The next plotline is, of course, the spy. From nearly the very beginning of the book, we know that the spy has to be one of two people. Tolk and Klo Merit are the only two people that we know from the camp who travel to the Medstar before the explosion. When Tolk starts giving Jos the cold shoulder, we are supposed to think that she is the spy, so even if I didn't know that the admiral spoke to her about their relationship, I was more likely to believe that she wasn't the spy. Klo even suggested that she might be the spy to Jos, which seemed to me that he was shifting the focus. There was no mystery for me: of course, Klo turned out to be the spy, the saboteur, and was killed by Jos. His motivation was very sketchy, having had his planet destroyed by a superweapon experiment gone wrong. He blames the Republic, but doesn't seem to have done his research well on the Separatists -they are just as bad, if not worse.

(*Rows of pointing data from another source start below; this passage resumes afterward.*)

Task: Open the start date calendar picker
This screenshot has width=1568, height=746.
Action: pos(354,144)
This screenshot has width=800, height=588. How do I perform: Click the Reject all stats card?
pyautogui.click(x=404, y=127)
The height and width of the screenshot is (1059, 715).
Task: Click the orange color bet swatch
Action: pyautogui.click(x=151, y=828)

The final plot involves the Nedji Kaird, who works for Black Sun. It hadn't occurred to me earlier that Steve Perry was the author of Shadows of the Empire, the original Black Sun novel. Of course it would have to crop up. Kaird discovers that the bota is mutating, making it worthless in the near future. This is what makes it irrelevant by the time of A New Hope. This was a strange plot point, however, as the Separatists get the information from the spy way before the Republic forces do, meaning that they push for an all-out attack on the republic medical facility. It would have made more sense for them to make another few pushes forward on the front lines of the war, like they did at the end of the last book, in order to gain as much bota as possible to be packed in carbonite. Only Kaird and Den got this information, though, so nobody else could even scheme about it.

Kaird, for his part, was constantly scheming, even hoping to retire from Black Sun after getting rich from his newly stolen bota. Kaird takes over an unusually large portion of the book, considering the lack of payoff. The people he was working with betray him, giving him an active bomb instead of carbon-sealed bota. Kaird neither gets rich, nor vengeance. Presumably this will be picked up again sometime in the future.

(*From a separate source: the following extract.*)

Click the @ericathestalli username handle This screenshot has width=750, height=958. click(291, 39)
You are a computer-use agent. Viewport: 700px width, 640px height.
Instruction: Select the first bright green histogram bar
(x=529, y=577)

The book started out fairly interesting, rehashing a bit too much of what went on in the last book, but at least keeping it interesting by using tongue-twisting euphemisms and descriptions -all using a uniquely Star Wars flavor. After a while, though, it became overdone. Also overdone was the medical and military technobabble. Some people like this kind of detail, and I usually don't mind it too much. While watching er, I can tune out most of it. But in many cases, it was packed in much too heavily, making the operating room scenes some of my least favorite.

There were many interesting bits of scenery -things that didn't mean much, but were nice to see, nonetheless. One of these was the snow under the dome, and the way people coped with it. Jos, with a wardrobe meant for a planet with stifling heat, was cold and miserable.

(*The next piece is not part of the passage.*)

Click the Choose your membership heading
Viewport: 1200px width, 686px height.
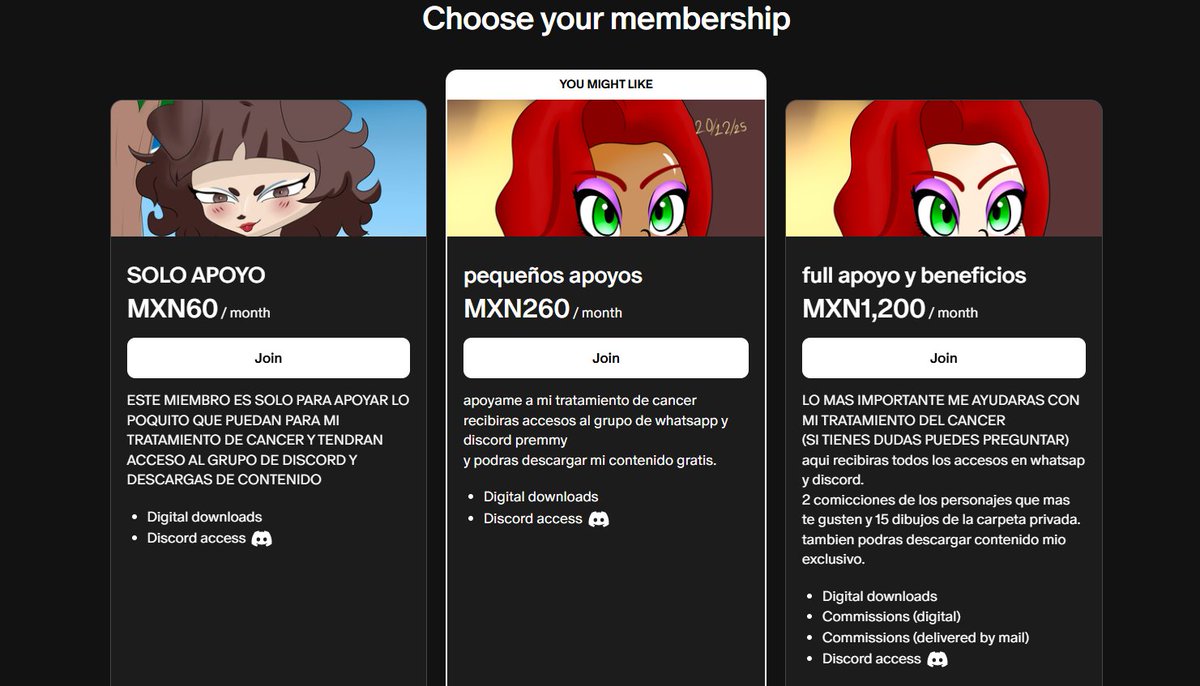[606, 18]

All in all, this series was about a team of doctors on the front lines, with spies and thieves, and a bunch of small and barely significant personal problems. It was an interesting read, and the characters were mostly well defined. I like character stories, but I also like things to happen, or to be relevant in some way. Reading characters for the sake of reading characters is not as enjoyable as reading characters who interact with situations. These situations were just not very interesting.

So far, I can't say that I've truly enjoyed any of the Clone Wars novels. These were good enough, but better luck in the next one, I hope.